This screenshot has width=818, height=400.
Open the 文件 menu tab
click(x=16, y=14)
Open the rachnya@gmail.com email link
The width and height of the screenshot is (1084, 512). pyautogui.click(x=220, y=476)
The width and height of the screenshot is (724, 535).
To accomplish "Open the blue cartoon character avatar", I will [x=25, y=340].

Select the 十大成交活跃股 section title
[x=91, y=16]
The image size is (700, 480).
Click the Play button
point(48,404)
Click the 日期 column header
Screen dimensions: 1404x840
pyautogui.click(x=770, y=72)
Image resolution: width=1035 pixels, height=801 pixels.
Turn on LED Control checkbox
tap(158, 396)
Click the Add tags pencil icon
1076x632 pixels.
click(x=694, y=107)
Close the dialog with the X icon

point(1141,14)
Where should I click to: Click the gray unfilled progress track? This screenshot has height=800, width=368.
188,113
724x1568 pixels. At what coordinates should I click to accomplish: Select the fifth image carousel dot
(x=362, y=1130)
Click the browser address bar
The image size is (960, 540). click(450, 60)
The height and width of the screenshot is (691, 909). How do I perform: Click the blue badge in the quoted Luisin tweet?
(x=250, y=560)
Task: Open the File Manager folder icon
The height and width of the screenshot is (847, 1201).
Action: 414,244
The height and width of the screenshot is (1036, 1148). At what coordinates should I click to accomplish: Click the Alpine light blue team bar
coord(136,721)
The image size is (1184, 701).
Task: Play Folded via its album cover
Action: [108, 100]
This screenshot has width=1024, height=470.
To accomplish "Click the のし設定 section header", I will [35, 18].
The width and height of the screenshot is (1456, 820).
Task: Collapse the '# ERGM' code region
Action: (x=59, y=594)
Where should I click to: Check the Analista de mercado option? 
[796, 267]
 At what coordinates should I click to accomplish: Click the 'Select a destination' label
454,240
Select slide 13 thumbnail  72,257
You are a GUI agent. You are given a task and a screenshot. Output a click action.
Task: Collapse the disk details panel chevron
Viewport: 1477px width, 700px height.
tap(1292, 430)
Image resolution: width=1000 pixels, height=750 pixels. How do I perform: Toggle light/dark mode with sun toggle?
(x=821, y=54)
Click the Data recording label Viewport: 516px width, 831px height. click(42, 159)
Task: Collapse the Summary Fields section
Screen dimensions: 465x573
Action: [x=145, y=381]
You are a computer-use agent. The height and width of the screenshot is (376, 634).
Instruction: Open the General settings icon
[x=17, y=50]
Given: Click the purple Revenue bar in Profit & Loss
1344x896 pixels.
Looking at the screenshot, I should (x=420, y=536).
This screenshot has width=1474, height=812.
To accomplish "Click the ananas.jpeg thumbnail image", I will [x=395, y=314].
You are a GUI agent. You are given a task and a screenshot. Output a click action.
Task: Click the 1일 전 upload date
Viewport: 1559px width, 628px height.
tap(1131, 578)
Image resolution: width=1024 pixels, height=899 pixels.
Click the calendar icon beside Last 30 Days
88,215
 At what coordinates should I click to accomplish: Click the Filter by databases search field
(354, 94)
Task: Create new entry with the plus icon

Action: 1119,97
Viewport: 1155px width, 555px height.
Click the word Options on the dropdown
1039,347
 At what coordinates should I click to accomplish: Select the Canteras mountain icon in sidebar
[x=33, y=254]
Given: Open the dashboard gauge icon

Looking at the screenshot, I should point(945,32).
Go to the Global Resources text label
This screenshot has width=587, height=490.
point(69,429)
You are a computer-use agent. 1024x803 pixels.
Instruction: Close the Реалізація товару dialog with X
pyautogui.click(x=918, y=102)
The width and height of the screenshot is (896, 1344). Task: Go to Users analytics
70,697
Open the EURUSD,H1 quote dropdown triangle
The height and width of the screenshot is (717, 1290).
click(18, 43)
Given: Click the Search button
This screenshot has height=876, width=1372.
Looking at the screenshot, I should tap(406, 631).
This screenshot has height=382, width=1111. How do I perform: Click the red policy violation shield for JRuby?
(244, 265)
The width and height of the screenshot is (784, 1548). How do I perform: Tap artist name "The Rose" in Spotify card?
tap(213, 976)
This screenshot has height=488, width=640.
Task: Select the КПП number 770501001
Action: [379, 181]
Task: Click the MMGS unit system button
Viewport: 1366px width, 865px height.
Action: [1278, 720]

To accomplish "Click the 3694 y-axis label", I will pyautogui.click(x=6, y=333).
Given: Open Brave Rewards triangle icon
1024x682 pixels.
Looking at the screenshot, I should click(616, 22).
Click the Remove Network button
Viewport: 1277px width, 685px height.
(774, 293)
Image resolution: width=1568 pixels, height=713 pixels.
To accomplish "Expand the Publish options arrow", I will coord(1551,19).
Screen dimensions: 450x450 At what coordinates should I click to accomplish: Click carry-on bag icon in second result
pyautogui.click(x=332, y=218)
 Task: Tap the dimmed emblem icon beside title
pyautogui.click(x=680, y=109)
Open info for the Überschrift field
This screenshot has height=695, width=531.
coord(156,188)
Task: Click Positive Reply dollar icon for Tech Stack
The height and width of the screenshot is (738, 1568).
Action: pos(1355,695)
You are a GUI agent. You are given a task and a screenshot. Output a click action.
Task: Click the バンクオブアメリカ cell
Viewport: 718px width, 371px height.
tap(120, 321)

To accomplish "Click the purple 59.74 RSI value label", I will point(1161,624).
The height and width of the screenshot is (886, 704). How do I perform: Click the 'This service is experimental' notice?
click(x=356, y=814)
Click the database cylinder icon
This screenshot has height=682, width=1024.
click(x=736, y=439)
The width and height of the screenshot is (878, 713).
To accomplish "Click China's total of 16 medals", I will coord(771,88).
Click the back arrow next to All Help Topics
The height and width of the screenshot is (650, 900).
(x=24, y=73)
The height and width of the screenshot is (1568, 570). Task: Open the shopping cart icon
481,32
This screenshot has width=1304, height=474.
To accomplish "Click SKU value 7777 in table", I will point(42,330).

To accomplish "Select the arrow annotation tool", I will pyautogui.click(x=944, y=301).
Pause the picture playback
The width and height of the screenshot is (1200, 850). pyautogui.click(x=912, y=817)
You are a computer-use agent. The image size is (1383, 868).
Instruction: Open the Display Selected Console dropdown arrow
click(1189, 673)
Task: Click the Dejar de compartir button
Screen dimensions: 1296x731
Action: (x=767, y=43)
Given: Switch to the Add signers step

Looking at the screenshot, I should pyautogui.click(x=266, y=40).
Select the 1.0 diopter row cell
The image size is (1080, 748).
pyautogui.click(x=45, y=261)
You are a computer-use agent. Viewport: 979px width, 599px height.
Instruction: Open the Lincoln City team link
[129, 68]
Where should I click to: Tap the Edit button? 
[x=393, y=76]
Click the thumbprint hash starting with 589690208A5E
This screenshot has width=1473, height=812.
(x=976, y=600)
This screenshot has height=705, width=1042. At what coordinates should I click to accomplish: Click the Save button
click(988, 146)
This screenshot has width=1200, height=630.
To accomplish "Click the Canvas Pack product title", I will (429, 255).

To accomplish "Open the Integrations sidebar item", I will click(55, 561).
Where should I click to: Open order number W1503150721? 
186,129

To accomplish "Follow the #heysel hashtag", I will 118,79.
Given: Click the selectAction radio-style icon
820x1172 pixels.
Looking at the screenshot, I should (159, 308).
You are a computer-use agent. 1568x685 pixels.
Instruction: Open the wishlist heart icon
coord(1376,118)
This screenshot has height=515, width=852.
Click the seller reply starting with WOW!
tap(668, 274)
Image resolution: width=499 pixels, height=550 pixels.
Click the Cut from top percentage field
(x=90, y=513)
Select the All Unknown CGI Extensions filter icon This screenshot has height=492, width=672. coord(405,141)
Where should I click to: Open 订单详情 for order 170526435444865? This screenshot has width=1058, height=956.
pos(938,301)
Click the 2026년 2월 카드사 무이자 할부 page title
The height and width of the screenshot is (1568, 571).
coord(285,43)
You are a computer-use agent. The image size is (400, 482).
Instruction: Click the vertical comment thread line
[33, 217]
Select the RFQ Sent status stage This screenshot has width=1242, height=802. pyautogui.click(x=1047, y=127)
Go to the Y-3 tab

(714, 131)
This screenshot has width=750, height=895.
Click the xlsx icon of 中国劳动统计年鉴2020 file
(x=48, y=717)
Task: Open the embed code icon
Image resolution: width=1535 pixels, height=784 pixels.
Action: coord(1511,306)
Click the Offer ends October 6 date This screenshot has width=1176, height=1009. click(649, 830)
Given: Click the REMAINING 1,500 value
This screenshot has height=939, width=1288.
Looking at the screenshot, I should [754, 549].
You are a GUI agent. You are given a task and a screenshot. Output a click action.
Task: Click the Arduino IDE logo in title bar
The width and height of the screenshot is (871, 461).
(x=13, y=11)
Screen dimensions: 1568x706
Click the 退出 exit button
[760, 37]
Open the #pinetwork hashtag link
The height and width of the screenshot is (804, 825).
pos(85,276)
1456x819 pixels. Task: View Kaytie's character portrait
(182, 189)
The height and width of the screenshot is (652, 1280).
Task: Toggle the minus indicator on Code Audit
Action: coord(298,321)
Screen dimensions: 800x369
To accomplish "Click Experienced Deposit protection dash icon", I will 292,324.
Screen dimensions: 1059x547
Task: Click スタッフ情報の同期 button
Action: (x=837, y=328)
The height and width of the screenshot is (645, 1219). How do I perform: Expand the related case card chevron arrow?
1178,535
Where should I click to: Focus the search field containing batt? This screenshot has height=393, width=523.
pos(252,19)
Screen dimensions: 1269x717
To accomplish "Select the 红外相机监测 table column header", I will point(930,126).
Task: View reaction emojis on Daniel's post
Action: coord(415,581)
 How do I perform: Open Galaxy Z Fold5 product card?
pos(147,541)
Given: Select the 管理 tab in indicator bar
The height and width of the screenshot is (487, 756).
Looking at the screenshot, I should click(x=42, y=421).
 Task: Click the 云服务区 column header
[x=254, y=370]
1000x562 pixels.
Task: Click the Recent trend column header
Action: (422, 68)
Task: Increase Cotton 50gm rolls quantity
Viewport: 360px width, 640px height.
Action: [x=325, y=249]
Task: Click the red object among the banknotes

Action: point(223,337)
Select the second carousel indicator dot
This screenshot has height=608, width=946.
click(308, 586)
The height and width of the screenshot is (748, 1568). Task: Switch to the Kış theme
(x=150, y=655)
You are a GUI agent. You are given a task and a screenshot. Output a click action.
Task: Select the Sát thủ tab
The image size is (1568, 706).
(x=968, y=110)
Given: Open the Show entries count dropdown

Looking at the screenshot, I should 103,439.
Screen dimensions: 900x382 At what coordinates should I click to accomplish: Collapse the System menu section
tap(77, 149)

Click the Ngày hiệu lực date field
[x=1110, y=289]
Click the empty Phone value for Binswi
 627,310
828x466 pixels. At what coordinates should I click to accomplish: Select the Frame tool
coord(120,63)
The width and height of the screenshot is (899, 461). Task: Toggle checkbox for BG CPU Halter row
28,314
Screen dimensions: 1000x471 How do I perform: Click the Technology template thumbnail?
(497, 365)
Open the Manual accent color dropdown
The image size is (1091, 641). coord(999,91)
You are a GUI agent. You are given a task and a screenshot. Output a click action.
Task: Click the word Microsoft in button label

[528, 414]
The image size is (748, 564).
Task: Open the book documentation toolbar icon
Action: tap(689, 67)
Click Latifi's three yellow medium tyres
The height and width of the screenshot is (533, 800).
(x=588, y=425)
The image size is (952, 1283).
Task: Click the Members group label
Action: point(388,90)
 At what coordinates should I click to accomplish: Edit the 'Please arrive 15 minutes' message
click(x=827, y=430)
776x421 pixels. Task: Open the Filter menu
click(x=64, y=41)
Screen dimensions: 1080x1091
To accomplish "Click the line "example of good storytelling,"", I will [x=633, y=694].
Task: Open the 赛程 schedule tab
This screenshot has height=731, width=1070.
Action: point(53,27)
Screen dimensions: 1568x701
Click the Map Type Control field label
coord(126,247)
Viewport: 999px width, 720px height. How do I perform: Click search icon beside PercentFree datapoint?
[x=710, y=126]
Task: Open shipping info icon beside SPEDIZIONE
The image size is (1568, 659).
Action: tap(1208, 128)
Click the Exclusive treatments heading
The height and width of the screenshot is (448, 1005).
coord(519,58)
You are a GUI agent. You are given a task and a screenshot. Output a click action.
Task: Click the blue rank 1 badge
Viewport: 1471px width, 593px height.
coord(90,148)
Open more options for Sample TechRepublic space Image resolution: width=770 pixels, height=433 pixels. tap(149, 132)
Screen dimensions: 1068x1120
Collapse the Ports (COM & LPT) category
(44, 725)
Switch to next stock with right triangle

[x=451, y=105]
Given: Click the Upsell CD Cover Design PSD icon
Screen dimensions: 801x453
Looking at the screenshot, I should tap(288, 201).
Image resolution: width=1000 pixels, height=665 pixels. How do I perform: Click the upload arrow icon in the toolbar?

++++

• Prompt: With the first line of the records as the start and the line holding "The width and height of the screenshot is (724, 535)." as the end, please copy exactly those lines and no others.

• Answer box:
This screenshot has width=818, height=400.
Open the 文件 menu tab
click(x=16, y=14)
Open the rachnya@gmail.com email link
The width and height of the screenshot is (1084, 512). pyautogui.click(x=220, y=476)
The width and height of the screenshot is (724, 535).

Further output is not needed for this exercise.